Ni abolitionnistes…

À l’origine, l’abolitionnisme visait à l’abolition de la réglementation spécifique de la prostitution. Les prostituées étaient considérées comme des victimes qui doivent être réinsérées. La prostitution était considérée comme immorale, et son encadrement juridique était perçu comme un encouragement étatique contre lequel il fallait lutter.

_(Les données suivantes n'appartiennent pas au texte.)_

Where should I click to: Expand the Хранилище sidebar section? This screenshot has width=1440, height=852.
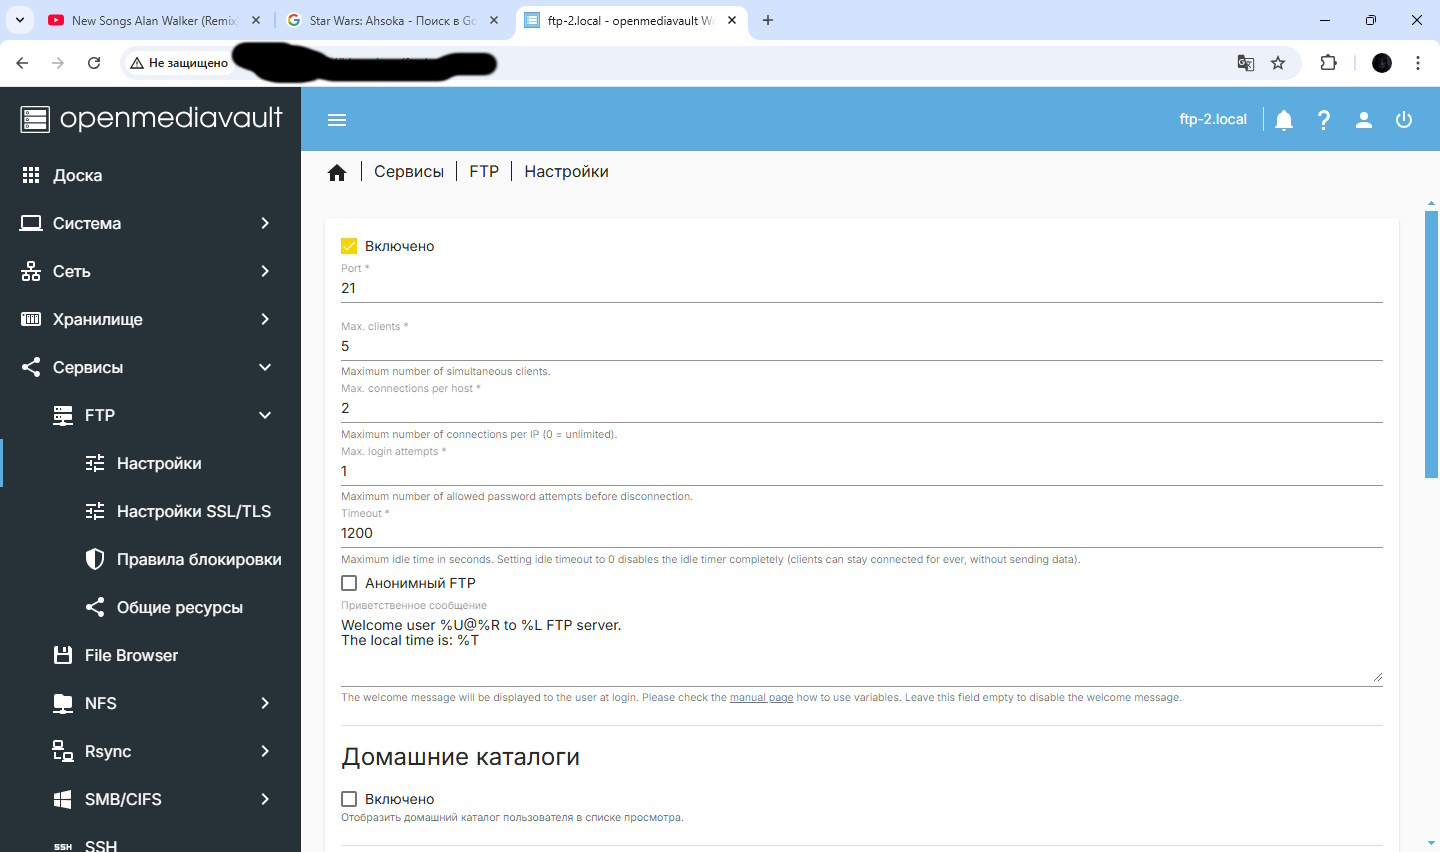click(150, 319)
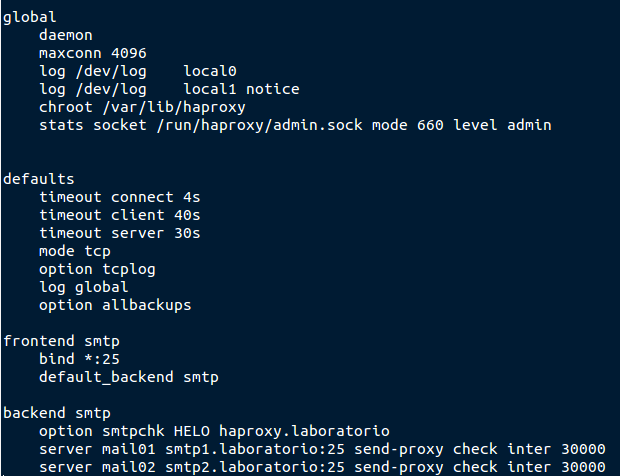Viewport: 620px width, 476px height.
Task: Click the "mode tcp" setting
Action: [x=75, y=251]
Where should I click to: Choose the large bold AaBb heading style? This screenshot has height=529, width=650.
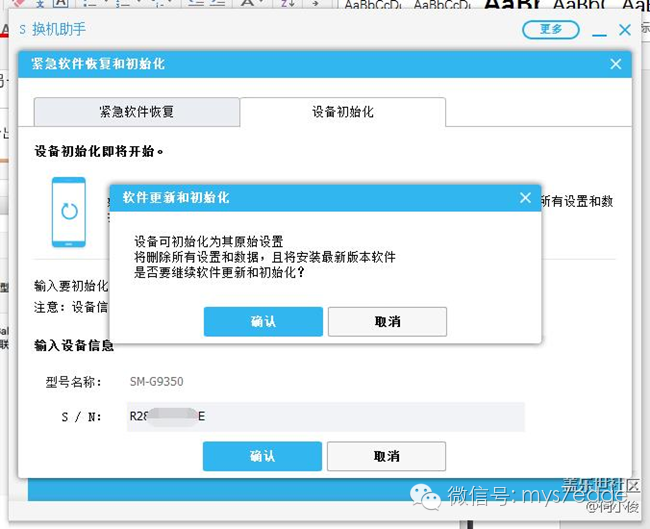click(x=512, y=5)

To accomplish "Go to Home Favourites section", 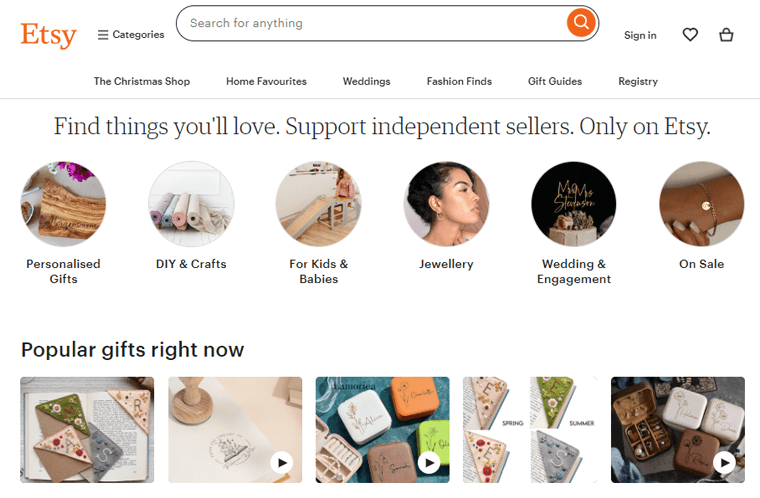I will [x=266, y=81].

Depuis que la réglementation spécifique a été abrogée en France, l’abolitionnisme s’est orienté vers la volonté d’abolir la prostitution. Celle-ci est considérée comme une violence faites aux femmes : considérées comme des victimes, les prostituées ne sont pas officiellement pénalisées. L’existence du délit de racolage public, qui pénalise directement les travailleurSEs du sexe, fait donc de la France un pays prohibitionniste. Par ailleurs, la définition extensive du proxénétisme pénalise la plupart des possibilités d’exercer le travail sexuel, en assimilant à un proxénète toute personne qui favorise la prostitution d’autrui (y compris, donc, les travailleurSEs du sexe elles/eux-mêmes).

Le glissement opéré de l’abolition de la réglementation à l’abolition de la prostitution est tout à fait logique, puisqu’il était contenu dès l’origine dans l’idéologie sous-tendant l’abolitionnisme. En effet, la prostitution a de tout temps été considérée par les courants abolitionnistes comme une violence à l’encontre des femmes. La lutte s’est simplement organisée en deux temps : d’abord l’abolition de la réglementation, ensuite celle de la prostitution.

Par ailleurs, on remarque également ces dernières années un glissement de l’abolitionnisme vers le prohibitionnisme, avec notamment la volonté affichée par les prohibitionnistes de pénaliser les clients des travailleurSEs du sexe, sans remise en cause de l’arsenal répressif qui pénalise déjà ces dernières.

Ni réglementaristes…

Sous un système réglementariste, l’achat et la vente de services sexuels, comme leur exploitation, sont autorisés. Il s’agit cependant d’une approche hygiéniste, selon laquelle la prostitution est considérée comme un « mal nécessaire », qui doit être canalisé pour éviter la contamination tant des maladies vénériennes que de l’immoralisme. La prostitution est par conséquent soumise à une réglementation spécifique qui permet le contrôle de cette activité. Les prostituées doivent être inscrites sur un fichier sanitaire et social, elles sont contraintes à des visites médicales régulières et l’exercice de la prostitution est limité à des lieux déterminés.

Le réglementarisme est donc le contrôle du travail sexuel par l’État et va à l’encontre de la liberté et de la capacité d’agency des travailleurSEs du sexe, dès lors définies comme une population spécifique à encadrer, à contrôler, et de ce fait infantiliséEs.

Les travailleurSEs du sexe qui refuseront cette assignation à un statut spécifique seront encore plus vulnérables et n’auront pas accès aux droits fondamentaux.

Le STRASS refuse cette perspective moralo-hygiéniste véhiculée par le réglementarisme, qui mène à la mise en place d’un système à deux niveaux, avec d’un côté la prostitution légale, encadrée, contrôlée, et de l’autre celle qui reste illégale et dans la clandestinité, système qui, dans les deux cas, ne fait que le jeu des exploiteurs en tous genres.

Syndicalistes !

Le STRASS se bat contre la criminalisation du travail sexuel et pour l’application du droit commun aux travailleurSEs du sexe. Il reste cependant tout à fait conscient que ces changements législatifs ne suffiront pas en eux-mêmes à combattre l’exploitation et les violences dont sont victimes les travailleurSEs du sexe, mais constituent une étape, nécessaire, à l’engagement d’une véritable lutte syndicale, fondée sur l’auto-organisation des travailleurSEs du sexe face à leurs exploiteurs. La criminalisation du travail sexuel constitue une entrave à la possibilité pour les travailleurSEs du sexe de défendre leurs droits. Parmi les violences dont sont victimes les travailleurSEs du sexe, nombreuses sont celles qui pourraient être évitées si elles exerçaient dans un contexte de décriminalisation.